Beijing E-Hualu Information Technology Co., Ltd. (300212.SZ) - Revenue Analysis
Recent top-line performance shows mixed momentum: a sequential recovery in Q3 2025 contrasted with a material year-over-year contraction across 2024 and the trailing twelve months.
- Q3 2025 revenue: CNY 107.85 million (up 15.70% vs.

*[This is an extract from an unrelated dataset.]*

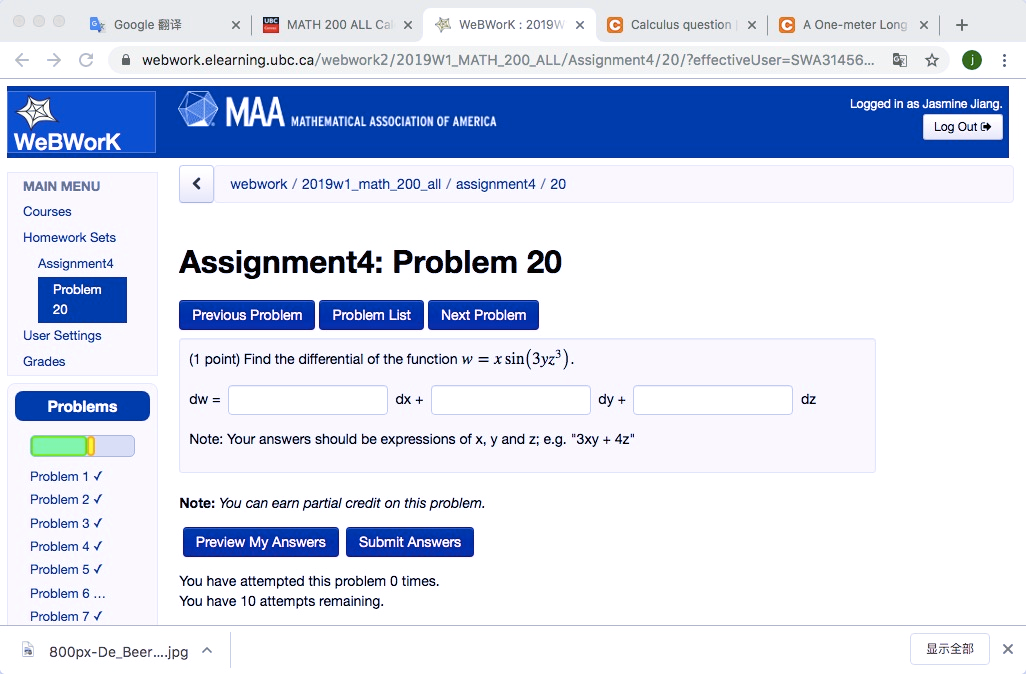Bookmark this page with the star icon
Viewport: 1026px width, 674px height.
tap(931, 60)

Q2 2025).
- TTM revenue: CNY 447.91 million (down 9.32% YoY).
- FY 2024 revenue: CNY 464.80 million, a decline of 39.24% from CNY 764.97 million in 2023.

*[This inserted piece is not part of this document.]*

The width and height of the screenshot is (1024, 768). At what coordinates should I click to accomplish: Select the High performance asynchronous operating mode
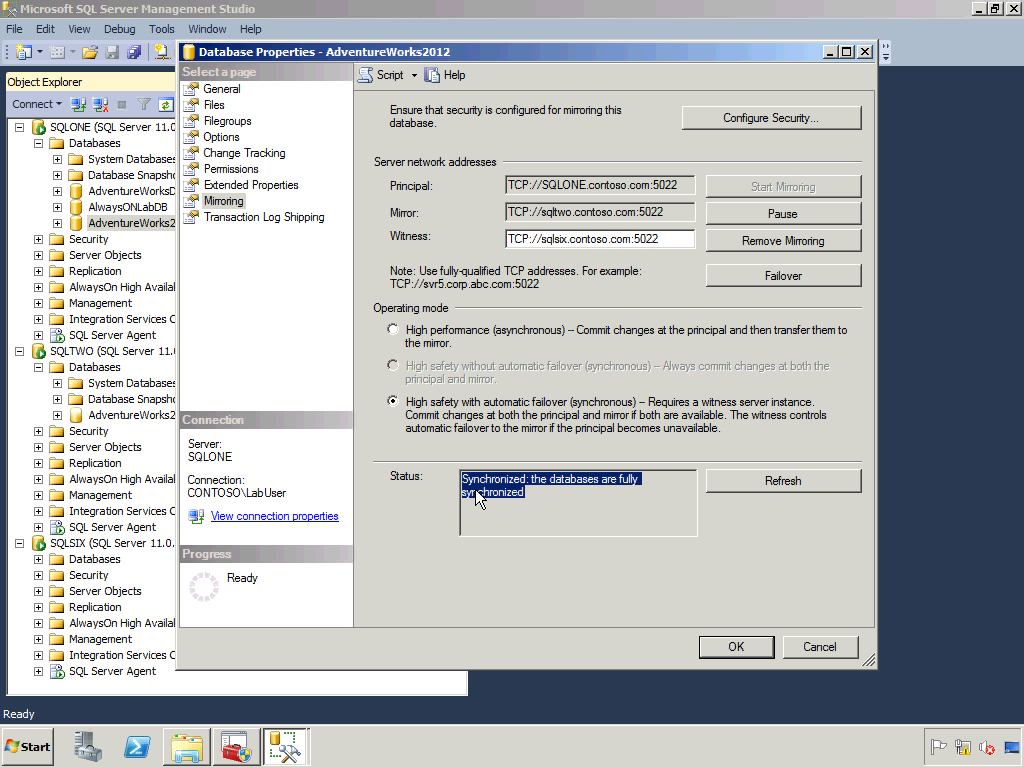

| Metric | Value | Change / Notes |
|---|---|---|
| Q3 2025 Revenue | CNY 107.85 million | +15.70% vs. prior quarter |
| TTM Revenue | CNY 447.91 million | -9.32% YoY |
| FY 2024 Revenue | CNY 464.80 million | -39.24% vs. FY 2023 (CNY 764.97M) |
| Employees (Dec 31, 2024) | 922 | Revenue per employee ≈ CNY 485,800 |
| Market Capitalization (Dec 2, 2025) | CNY 13.35 billion | P/S = 29.80 |
- Primary causes of revenue decline:
- Contraction in the data lake business segment.

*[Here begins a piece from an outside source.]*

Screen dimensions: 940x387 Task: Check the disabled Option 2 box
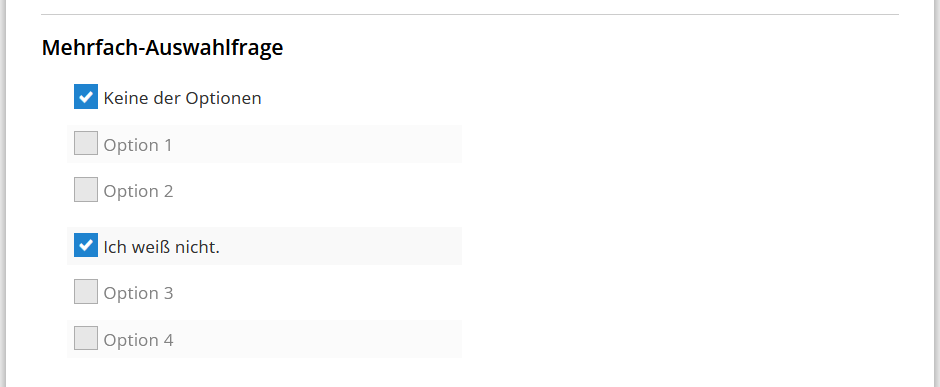pyautogui.click(x=86, y=189)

- Accounting/revenue recognition adjustments for certain projects.
- Sequential recovery drivers in Q3 2025:
- Timing of project deliveries and backlog conversion.
- Operational measures to stabilize sales after 2024 contraction.
- Investor-relevant metrics:
- High P/S (29.80) implies elevated market expectations relative to current sales.
- Revenue per employee (≈ CNY 485,800) provides an efficiency benchmark vs. peers.
For broader corporate context and strategic direction, see: Mission Statement, Vision, & Core Values (2026) of Beijing E-Hualu Information Technology Co., Ltd.
Beijing E-Hualu Information Technology Co., Ltd. (300212.SZ) - Profitability Metrics
Recent profitability indicators for Beijing E-Hualu show deepening losses across margins, returns and operating performance. Key numerical signals point to cost structures and revenue challenges that investors should weigh carefully.
- Net loss (2024): CNY 2.86 billion, a 51.6% increase from 2023's loss of CNY 1.89 billion.
- Gross profit margin (TTM): negative - cost of revenue exceeds revenue.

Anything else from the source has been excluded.